**To do**
Reproduce, from the lines below, exactly the stretch that begins at the line containing "Instruction: Open Adobe" and ends at the line containing "You are a GUI", both included.

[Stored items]

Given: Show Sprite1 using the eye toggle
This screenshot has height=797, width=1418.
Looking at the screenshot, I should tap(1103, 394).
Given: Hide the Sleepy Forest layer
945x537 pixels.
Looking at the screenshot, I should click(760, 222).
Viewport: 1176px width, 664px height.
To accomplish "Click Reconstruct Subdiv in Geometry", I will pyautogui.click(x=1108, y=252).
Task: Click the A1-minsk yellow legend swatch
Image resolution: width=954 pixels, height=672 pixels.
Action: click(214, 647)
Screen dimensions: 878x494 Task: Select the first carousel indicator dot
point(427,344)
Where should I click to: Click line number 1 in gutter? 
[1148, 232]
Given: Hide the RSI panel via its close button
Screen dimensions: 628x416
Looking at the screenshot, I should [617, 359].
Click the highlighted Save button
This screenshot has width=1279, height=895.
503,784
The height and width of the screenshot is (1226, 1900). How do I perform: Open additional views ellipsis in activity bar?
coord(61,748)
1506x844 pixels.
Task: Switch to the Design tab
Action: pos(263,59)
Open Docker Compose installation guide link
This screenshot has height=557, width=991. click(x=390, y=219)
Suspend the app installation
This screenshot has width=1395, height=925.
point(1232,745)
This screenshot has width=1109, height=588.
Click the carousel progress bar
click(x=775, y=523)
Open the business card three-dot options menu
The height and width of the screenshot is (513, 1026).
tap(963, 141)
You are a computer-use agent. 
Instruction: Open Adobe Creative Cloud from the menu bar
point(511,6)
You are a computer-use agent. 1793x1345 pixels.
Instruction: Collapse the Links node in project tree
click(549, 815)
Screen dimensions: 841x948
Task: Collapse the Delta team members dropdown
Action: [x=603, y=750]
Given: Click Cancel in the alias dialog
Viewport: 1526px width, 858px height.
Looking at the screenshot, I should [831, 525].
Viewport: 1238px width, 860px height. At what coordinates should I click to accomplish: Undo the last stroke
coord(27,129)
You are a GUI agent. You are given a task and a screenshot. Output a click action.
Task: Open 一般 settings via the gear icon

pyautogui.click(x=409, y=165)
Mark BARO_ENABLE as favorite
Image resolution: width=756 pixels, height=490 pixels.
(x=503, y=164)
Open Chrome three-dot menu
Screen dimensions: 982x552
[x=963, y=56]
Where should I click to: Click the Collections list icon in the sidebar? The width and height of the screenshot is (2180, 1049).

**Result of this task**
Instruction: Open Adobe Creative Cloud from the menu bar
point(511,6)
You are a computer-use agent. 1793x1345 pixels.
Instruction: Collapse the Links node in project tree
click(549, 815)
Screen dimensions: 841x948
Task: Collapse the Delta team members dropdown
Action: [x=603, y=750]
Given: Click Cancel in the alias dialog
Viewport: 1526px width, 858px height.
Looking at the screenshot, I should [831, 525].
Viewport: 1238px width, 860px height. At what coordinates should I click to accomplish: Undo the last stroke
coord(27,129)
You are a GUI agent. You are given a task and a screenshot. Output a click action.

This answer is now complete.